The exercise: Please rewrite the entries from the line with "Given: Click the" through the end of the entries, switching "title bar" to "header bar" and leaving everything else unchanged. Leave the pictures out of your answer.

Recorded data
================

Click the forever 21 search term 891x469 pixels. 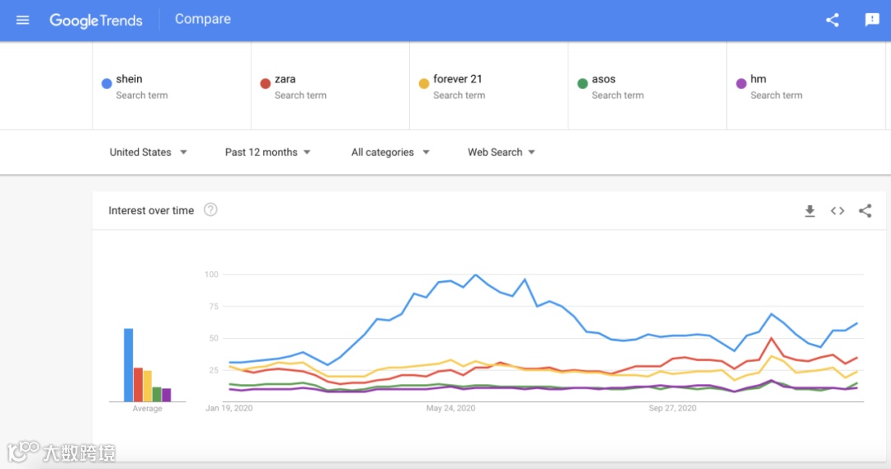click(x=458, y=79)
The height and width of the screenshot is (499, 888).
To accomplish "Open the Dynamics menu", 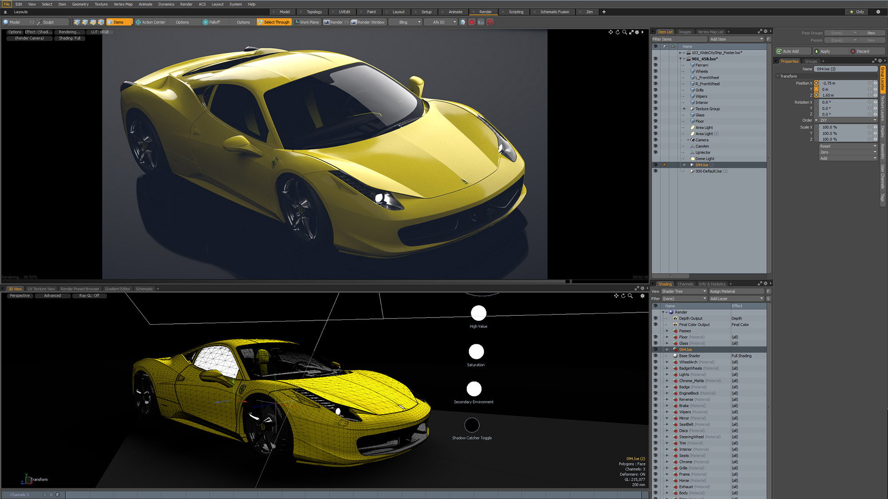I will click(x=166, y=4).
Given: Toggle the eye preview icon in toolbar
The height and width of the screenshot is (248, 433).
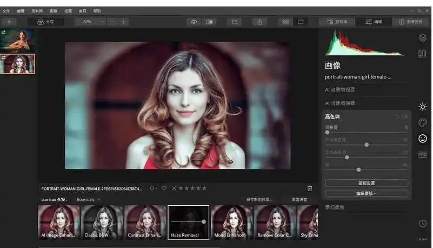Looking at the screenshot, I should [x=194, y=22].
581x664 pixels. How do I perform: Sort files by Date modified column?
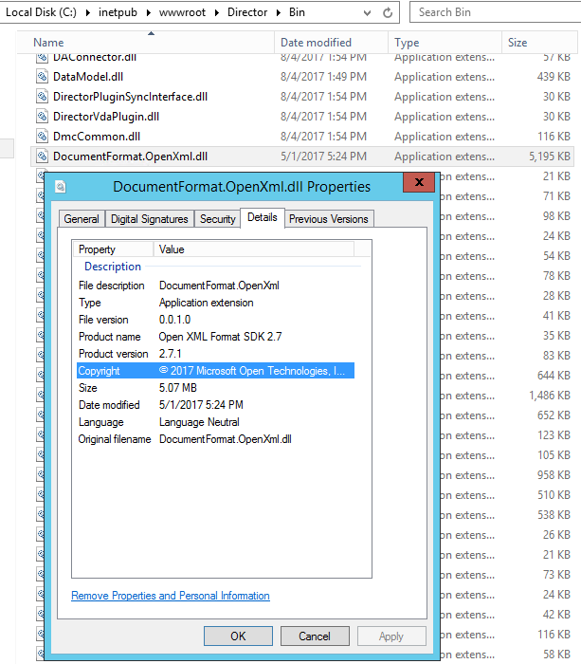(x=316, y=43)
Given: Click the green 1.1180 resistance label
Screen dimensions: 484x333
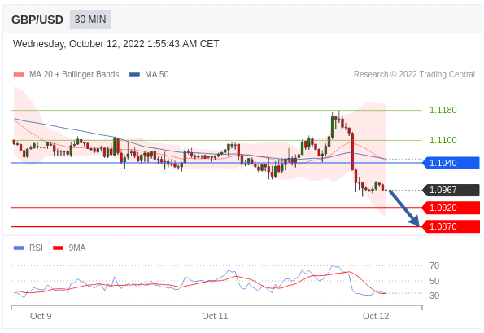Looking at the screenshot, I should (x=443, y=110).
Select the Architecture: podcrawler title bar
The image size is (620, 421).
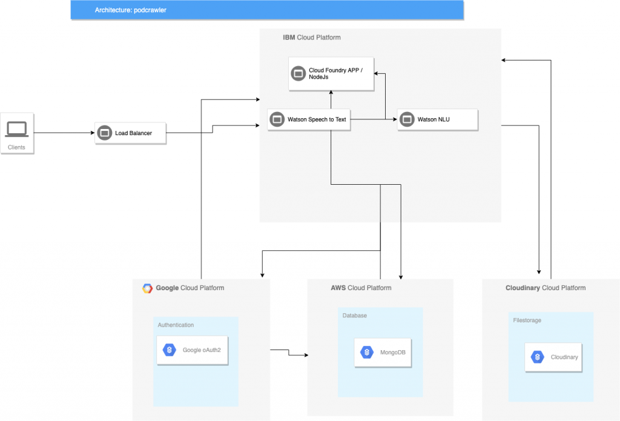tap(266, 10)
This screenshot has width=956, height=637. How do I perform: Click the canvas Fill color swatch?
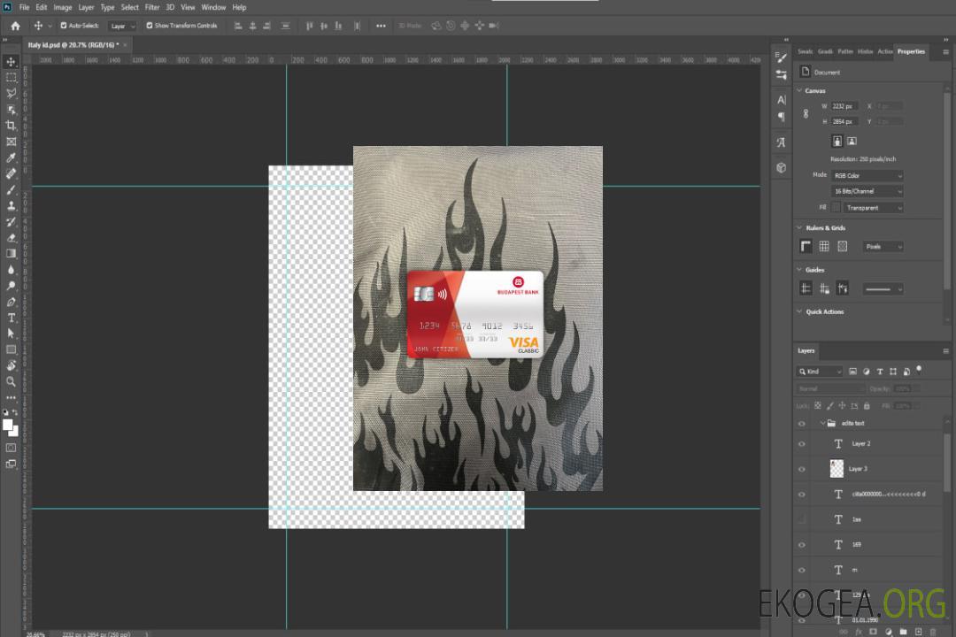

================

Problem solution:
Given: Click the green 1.1180 resistance label
Screen dimensions: 484x333
Looking at the screenshot, I should (x=443, y=110).
Select the Architecture: podcrawler header bar
The image size is (620, 421).
tap(266, 10)
This screenshot has width=956, height=637. How do I perform: Click the canvas Fill color swatch?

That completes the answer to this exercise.